Most weekday mornings, Lewis James Little is in class. You'd never know it, but he has quite the story to tell. WRAL
DURHAM, N.C. -- Most weekday mornings, Lewis James Little is in class. You'd never know it, but he has quite the story to tell.
On June 20, 2013, Little and six others went to visit a childhood friend on Melbourne Street in Durham. Little found a guy laying on the ground, in the middle of the road. He wanted to call police, but his friend said no.
Little said. "I did it and suffered from it."
Twenty minutes after police arrived, he was handcuffed. Hours later he was booked and charged with burglary, kidnapping, conspiracy and assault with a deadly weapon. His bail was set at 1.4 Million dollars.

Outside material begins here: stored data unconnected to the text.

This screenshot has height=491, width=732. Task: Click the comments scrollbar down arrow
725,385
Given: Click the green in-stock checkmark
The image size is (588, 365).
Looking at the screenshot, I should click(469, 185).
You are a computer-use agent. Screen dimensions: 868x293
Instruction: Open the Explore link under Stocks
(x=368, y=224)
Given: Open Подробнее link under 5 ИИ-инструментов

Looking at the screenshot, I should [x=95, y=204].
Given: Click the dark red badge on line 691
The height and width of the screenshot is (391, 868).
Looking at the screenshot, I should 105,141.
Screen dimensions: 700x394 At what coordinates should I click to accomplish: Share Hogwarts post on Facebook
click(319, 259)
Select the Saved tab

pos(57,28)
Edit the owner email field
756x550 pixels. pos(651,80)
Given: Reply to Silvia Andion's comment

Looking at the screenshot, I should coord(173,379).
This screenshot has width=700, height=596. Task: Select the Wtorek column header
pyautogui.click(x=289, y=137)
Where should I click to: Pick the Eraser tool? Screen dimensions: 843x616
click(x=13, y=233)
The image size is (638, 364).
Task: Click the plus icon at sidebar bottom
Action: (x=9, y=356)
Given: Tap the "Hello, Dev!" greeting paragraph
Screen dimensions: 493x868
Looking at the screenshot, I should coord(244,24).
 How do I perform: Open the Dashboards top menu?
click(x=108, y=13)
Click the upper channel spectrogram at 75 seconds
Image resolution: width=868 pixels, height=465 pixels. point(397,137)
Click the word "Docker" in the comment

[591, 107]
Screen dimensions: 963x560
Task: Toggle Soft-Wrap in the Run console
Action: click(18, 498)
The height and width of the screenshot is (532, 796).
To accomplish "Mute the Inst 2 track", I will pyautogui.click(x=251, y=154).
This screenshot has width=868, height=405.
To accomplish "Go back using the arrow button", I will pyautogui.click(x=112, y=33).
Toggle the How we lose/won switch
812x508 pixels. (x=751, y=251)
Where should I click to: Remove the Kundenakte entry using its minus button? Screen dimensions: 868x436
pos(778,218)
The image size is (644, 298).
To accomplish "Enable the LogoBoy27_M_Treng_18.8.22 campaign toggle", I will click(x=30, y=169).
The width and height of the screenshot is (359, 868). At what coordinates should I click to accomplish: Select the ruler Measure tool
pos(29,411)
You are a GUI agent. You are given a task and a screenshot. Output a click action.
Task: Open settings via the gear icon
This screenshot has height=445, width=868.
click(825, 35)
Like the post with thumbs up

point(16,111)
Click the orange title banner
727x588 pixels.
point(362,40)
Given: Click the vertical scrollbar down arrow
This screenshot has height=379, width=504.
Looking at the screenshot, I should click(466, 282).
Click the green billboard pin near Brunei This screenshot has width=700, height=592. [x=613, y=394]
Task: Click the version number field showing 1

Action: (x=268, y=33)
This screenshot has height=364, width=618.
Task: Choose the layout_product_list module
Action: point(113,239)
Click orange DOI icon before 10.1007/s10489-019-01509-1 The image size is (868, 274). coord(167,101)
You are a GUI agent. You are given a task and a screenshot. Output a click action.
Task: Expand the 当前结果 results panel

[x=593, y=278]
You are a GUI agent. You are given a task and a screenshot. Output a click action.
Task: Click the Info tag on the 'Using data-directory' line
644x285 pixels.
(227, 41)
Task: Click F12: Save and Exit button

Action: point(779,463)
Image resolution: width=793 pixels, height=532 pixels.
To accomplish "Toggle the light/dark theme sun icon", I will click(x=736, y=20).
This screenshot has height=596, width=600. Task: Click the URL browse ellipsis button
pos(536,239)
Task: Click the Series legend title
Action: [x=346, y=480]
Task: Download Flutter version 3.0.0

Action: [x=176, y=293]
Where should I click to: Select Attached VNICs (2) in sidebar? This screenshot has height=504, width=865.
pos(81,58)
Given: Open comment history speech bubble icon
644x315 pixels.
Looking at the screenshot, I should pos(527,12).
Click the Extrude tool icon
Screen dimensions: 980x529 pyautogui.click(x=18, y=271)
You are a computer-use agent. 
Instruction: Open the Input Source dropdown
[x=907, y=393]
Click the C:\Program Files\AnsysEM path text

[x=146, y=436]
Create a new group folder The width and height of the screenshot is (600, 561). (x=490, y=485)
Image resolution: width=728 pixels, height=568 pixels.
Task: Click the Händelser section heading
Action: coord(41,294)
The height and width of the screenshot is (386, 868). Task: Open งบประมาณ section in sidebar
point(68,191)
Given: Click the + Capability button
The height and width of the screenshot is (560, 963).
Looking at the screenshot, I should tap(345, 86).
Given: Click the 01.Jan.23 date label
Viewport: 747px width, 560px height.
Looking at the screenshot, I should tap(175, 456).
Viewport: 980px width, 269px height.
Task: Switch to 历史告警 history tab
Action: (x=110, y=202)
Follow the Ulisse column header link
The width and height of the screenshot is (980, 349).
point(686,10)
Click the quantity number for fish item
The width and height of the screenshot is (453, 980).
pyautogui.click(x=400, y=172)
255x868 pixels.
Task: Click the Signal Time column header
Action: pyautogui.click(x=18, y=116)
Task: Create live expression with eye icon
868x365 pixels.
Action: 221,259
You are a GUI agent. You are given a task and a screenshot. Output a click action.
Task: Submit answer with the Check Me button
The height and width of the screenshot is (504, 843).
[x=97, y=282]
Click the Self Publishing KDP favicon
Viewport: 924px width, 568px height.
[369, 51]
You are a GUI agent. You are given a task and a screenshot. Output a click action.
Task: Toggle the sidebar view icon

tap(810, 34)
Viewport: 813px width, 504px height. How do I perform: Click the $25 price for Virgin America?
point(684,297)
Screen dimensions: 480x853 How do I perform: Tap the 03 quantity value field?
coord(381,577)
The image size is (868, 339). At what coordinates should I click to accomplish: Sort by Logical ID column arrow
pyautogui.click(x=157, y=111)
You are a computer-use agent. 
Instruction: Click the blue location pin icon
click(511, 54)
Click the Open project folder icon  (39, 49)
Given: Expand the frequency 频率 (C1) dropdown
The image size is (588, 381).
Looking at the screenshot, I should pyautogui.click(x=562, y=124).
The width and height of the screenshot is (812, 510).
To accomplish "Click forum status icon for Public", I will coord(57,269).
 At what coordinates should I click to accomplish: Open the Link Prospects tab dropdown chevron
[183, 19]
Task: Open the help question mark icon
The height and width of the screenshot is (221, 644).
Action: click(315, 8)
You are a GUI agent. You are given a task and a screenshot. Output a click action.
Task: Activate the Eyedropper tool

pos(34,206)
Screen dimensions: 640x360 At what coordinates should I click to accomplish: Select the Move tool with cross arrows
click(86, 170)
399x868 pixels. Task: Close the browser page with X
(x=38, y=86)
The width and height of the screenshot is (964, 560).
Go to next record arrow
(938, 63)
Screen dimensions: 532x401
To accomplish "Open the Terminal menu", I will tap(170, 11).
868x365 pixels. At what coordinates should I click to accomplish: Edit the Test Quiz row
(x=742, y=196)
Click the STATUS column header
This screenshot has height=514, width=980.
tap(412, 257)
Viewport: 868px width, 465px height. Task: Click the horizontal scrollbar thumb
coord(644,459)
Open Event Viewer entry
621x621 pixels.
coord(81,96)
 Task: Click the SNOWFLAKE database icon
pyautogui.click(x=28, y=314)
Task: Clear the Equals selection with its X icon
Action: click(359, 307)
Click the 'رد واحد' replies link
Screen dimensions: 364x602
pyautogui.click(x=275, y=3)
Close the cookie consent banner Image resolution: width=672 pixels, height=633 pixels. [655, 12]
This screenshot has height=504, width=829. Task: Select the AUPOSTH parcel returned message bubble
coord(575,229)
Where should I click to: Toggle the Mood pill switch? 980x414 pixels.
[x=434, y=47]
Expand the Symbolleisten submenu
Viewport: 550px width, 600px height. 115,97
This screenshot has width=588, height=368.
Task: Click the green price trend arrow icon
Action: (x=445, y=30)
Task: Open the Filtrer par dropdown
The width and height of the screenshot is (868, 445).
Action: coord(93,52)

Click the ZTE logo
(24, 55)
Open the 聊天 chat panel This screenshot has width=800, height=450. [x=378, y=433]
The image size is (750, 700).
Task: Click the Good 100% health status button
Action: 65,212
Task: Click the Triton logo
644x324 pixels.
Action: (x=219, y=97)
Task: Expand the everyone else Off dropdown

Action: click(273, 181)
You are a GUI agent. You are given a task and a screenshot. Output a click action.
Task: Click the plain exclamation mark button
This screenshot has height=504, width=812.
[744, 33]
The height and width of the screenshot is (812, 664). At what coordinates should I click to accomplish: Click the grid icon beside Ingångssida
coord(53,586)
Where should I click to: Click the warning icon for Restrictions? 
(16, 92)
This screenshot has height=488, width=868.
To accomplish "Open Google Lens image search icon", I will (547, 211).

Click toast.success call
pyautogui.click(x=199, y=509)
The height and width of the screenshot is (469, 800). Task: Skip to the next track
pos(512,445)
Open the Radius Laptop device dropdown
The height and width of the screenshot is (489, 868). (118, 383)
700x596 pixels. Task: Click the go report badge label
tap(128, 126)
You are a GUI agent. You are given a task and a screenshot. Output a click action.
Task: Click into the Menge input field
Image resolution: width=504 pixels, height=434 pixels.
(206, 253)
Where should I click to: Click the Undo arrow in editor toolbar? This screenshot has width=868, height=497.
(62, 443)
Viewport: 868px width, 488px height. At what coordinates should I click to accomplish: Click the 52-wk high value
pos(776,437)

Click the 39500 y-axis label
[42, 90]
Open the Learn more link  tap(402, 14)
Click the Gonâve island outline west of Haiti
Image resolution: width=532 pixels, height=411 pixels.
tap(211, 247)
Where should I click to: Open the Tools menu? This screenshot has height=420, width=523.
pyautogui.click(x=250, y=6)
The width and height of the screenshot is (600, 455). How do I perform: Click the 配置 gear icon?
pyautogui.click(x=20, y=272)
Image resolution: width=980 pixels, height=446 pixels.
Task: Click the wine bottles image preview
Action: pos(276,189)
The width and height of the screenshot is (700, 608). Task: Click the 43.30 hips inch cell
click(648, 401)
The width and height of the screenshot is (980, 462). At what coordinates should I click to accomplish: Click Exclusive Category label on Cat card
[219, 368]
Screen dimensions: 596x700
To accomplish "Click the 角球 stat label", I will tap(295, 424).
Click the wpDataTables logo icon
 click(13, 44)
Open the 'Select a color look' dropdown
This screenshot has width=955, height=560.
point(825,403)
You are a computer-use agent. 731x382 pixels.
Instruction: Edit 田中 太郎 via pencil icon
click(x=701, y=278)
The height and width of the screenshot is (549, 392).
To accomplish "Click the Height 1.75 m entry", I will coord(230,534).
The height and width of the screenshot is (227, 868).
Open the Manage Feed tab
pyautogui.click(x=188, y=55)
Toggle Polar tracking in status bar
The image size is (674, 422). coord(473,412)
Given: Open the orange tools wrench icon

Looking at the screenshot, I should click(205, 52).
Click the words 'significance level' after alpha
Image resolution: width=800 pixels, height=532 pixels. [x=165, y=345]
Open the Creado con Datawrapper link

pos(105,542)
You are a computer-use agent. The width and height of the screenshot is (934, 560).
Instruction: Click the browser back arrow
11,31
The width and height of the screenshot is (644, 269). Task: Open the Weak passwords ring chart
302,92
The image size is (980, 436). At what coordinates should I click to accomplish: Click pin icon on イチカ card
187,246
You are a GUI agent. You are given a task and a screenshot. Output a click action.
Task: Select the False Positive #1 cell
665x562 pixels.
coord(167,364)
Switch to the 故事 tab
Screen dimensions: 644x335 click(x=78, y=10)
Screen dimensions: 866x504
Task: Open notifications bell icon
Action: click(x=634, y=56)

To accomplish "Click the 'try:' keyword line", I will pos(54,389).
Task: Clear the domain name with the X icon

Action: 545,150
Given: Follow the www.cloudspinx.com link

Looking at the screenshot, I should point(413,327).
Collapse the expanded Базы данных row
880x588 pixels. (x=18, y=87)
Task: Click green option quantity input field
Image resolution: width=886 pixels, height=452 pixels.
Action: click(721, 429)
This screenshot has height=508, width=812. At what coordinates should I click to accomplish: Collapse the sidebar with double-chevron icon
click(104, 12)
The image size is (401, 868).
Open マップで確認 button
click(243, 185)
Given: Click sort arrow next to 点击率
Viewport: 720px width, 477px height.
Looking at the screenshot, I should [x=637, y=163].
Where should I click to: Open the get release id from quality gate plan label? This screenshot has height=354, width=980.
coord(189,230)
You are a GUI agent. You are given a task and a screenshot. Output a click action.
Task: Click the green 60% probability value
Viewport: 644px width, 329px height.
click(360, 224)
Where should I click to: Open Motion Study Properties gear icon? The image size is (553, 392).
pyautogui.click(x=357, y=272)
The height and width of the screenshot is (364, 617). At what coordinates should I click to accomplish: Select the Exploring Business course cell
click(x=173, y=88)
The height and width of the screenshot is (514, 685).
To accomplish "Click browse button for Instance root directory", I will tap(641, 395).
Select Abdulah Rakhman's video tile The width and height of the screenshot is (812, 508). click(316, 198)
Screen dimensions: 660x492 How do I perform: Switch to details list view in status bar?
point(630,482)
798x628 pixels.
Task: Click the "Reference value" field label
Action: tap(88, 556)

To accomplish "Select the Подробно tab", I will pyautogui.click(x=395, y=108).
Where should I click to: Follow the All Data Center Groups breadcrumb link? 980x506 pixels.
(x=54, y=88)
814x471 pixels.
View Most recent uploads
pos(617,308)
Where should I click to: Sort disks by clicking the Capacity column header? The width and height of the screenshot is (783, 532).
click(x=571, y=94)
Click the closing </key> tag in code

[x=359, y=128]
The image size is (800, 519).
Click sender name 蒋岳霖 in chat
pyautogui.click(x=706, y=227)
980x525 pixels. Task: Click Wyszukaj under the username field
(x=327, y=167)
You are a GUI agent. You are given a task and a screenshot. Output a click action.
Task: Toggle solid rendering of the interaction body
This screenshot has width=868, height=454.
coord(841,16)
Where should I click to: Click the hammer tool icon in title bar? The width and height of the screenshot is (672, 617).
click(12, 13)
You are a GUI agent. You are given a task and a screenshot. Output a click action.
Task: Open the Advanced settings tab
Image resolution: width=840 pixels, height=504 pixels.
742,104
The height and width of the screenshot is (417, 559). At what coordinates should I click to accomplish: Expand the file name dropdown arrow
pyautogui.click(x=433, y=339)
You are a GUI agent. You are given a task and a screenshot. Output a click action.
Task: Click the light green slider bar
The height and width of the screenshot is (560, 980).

"I was accused of kicking a door down, smacking an old man, tying him up a lot of stuff," said Little.
Police said that night, three men including the one found dead in the street broke into a home on Melbourne. One of the homeowners identified Little as a suspect.
"Something happening like that to them I can kind of understand that maybe they would jump to conclusions," said Little.
Little sat in jail for one month. Then, he was told he was free to go. Court documents reveal that "a necessary witness... made a subsequent statement which significantly effects the identification of the defendant."
Little had been wrongly accused, but the damage was done. He says for proof just google his name.
"I feel ashamed about it because I don't want to be known as that. It's up there no taking it back," said Little.
Central Law professor Irving Joyner said there aren't many options for Little legally. A lawsuit against police will likely fail.
"The law is designed as to keep them from having to go into court to explain their every action," said Joyner.
While what happened angers little, he says he won't let that cloud his vision.